Background & Motivation

Background: Single-frame monocular depth estimation has made tremendous progress recently, benefiting from large-scale pre-trained foundation models (DINOv2, StableDiffusion) and synthetic training data. Methods like Marigold and Depth Anything exhibit excellent zero-shot generalization. However, applying these methods frame-by-frame to videos leads to depth flickering and drift.

Limitations of Prior Work: (1) Frame-by-frame methods lack temporal consistency, leading to sudden depth jumps between adjacent frames, especially when the depth range changes abruptly due to camera motion (e.g., foreground objects entering or the camera turning out of a window); (2) Methods based on video diffusion models (ChronoDepth, DepthCrafter) have good local temporal consistency but are expensive to train and infer, can only process fixed short sequences, and require segment merging schemes prone to low-frequency flickering and drift; (3) Video depth models perform poorly on distant scenes.

Key Challenge: Temporal consistency requires information exchange between frames, but video diffusion models are too costly and restricted to fixed lengths; single-frame models are precise but lack temporal coherence.

Goal: To extend a single-frame LDM into a temporally consistent depth estimator that can handle videos of arbitrary length, without using a video diffusion model.

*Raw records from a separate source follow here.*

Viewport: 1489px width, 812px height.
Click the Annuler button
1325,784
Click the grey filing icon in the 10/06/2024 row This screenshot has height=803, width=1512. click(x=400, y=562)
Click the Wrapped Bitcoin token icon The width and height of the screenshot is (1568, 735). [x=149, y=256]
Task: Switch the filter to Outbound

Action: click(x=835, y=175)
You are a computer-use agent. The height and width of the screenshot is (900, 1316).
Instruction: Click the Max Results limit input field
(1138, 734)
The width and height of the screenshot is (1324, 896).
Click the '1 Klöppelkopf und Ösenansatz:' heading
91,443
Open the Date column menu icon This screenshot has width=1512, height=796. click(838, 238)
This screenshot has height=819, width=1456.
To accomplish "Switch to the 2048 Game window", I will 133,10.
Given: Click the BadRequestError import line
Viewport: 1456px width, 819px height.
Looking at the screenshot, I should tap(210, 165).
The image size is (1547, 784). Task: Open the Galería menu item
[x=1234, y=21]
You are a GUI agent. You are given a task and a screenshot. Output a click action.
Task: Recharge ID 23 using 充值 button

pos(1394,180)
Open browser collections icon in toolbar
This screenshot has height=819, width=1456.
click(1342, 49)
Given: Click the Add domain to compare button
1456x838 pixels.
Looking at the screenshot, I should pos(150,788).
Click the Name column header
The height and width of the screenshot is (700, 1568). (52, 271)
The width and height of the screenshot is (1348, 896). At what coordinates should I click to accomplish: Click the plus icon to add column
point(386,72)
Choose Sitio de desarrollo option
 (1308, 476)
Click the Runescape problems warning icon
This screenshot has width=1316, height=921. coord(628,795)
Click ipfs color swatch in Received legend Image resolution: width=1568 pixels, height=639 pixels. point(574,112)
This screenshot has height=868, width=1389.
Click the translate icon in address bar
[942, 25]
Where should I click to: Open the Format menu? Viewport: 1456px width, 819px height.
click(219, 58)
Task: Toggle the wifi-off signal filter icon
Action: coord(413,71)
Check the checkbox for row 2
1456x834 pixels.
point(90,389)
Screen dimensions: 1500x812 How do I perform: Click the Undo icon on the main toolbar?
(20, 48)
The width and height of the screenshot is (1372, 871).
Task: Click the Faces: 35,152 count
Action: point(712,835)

Key Insight: Since the core issues of video diffusion models are fixed length limits and high training costs, can we achieve or even exceed the video model performance by using a small expansion of a single-frame model (processing 2-3 frame short snippets) plus a smart global alignment algorithm? Sampling snippets at different frame rates can cover both short- and long-range temporal relationships.

Core Idea: Extend Marigold into a multi-frame LDM that processes extremely short snippets (typically 3 frames), sample overlapping snippets from the video with different dilation rates, and then use robust optimization to align the scale and shift of all snippets to assemble a consistent long-video depth.

Method

Overall Architecture

Given an RGB video of arbitrary length, RollingDepth executes three steps: (1) Snippet Inference: Sampling numerous overlapping 3-frame snippets from the video using a dilated rolling window with different frame intervals, and performing a 1-step denoising on each snippet using a multi-frame LDM to get initial depth snippets; (2) Global Alignment: Jointly optimizing the scale and shift parameters of all snippets to achieve global consistency of depth values on overlapping frames; (3) Optional Refinement: Re-denoising the aligned depth video with moderate noise added using the LDM to restore fine details.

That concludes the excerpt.